Der literarische Hintergrund Feldmans ermöglichte es ihr schliesslich, eine «botlike» Persönlichkeit des Bots zu entwerfen, der sich seiner Roboternatur bewusst ist und stets auf diese verweist. Er ist textbasiert und ein Sammelsurium menschlicher Idiome. Stellt der User themenabweichende Fragen, so entstehen Dialoge, die man als «Eastereggs» bezeichnen kann:

Human: «Do you ever sleep?»

KAI: «This does not compute, as the humans say.»

….

KAI: «My knowledge is specific, not general. What’s the best banking question?»

(KAI ist zu finden unter: https://kasisto.com/kai/)
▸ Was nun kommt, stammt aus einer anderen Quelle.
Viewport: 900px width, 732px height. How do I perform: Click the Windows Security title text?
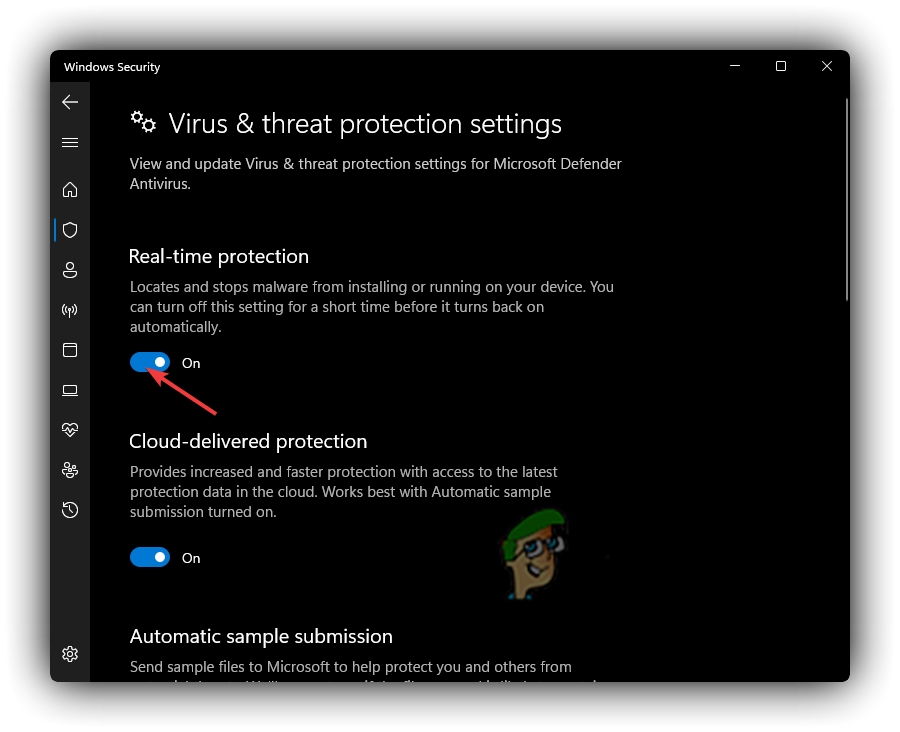click(112, 67)
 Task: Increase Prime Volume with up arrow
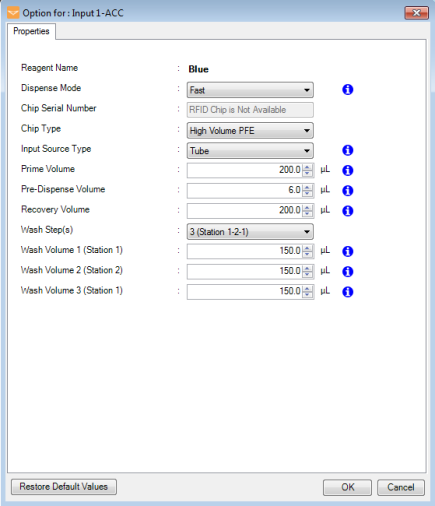click(308, 167)
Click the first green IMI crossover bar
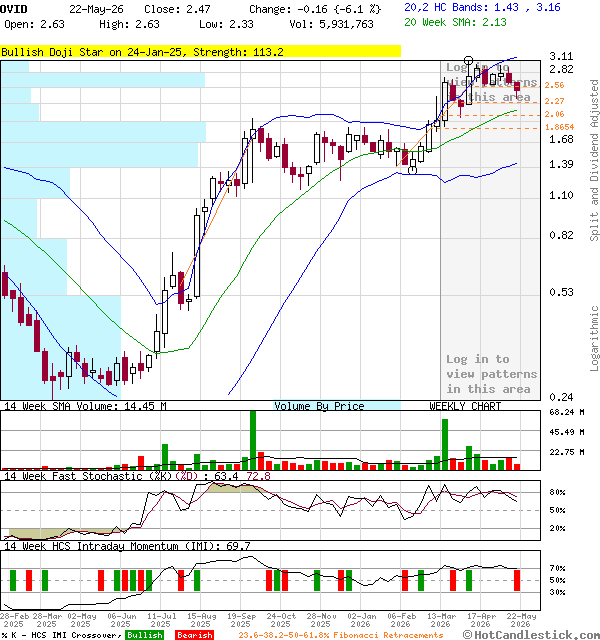Image resolution: width=600 pixels, height=640 pixels. click(x=13, y=580)
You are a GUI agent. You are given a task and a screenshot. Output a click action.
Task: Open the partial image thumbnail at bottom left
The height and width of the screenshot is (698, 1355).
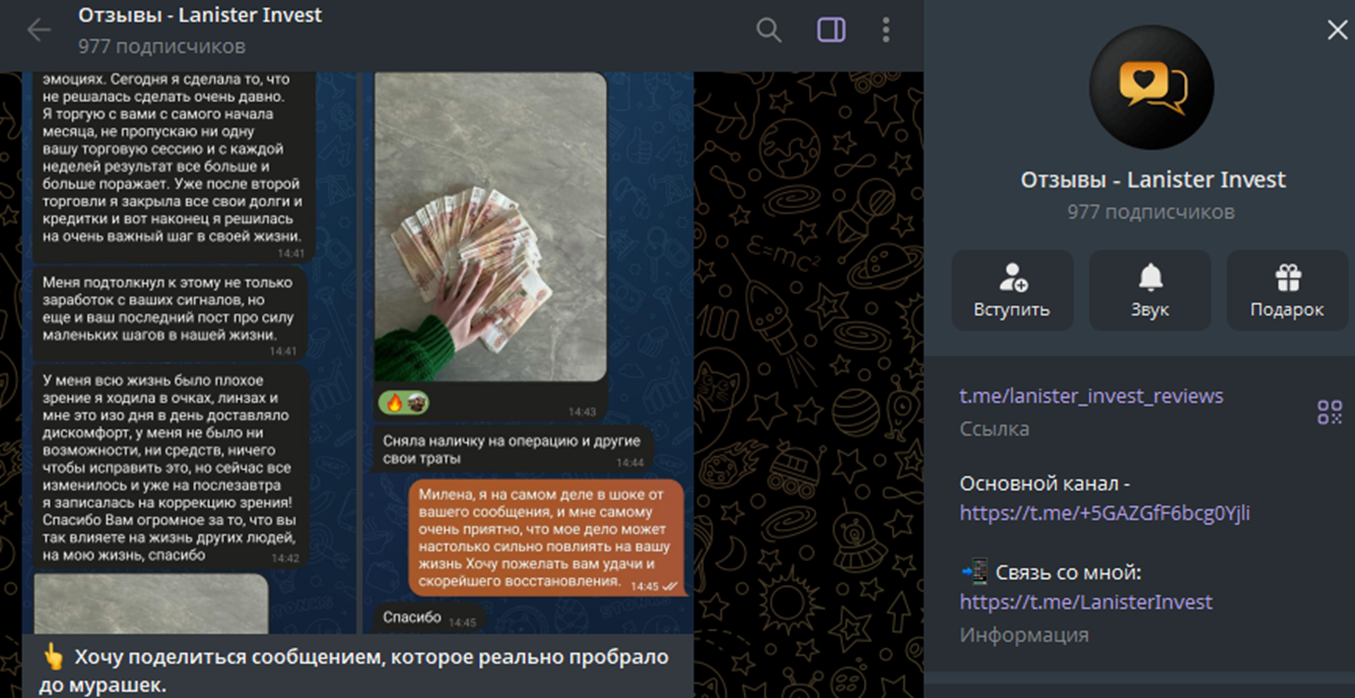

Ist Skynet schon Realität? Nicht wirklich.

Als Letztes wird Steve Worswick vorgestellt, der Schöper des Chatbots Mitsuku. Worswick ist ehemaliger Technomusik-Produzent und wurde im Jahr 2005 von Mousebraker angestellt, den Chatbot Mitsuku zu programmieren. Ihm allein gelang es im Ein-Mann-Job, sich von Bots wie Alexa oder Cortana abzusetzen. Mit seinem Chatbot gewann Worswik drei Mal den Loebnerpreis, denn Mitsuku war in der Lage, den Turingtest zu bestehen.

(Entwicklung von Mitsuku seit 2005. Mitsuku ist zu finden unter: www.pandorabots.com)

Gleichwohl sind Worswicks Worte ernüchternd und zerstören das Spiegelkabinett der Technologie-Idealisierung – der Mensch erwarte, mit C3P0 zu sprechen, doch die Technologie sei schlicht noch nicht da. Ein Chatbot sei nichts anderes als: «When you say X, the bot says Y», klärt Worswick auf. Bis heute, also 13 Jahre später, erweitert Worswick lediglich den Sprachkorpus des Chatbots, die Software sei nämlich immer noch dieselbe. Trotz allem unterstelle ihm seine Frau heute noch im Jux, er verbringe mehr Zeit mit Mitsuku als mit ihr.

Fazit

Die Chatbotdesigner Feldman und Worswick sind sich einig, Chatbots sind mehr Literatur als ein einfaches Programm. Mit der Zeit wohnt ihnen eine Persönlichkeit inne, die sich durch «Glitches» und abweichende Antworten bemerkbar macht. Und um nochmals alle Verschwörungstheoretiker zu beruhigen: Eine «super intelligence» hat man heute noch nicht zu befürchten. Diese Zukunft liegt noch fern.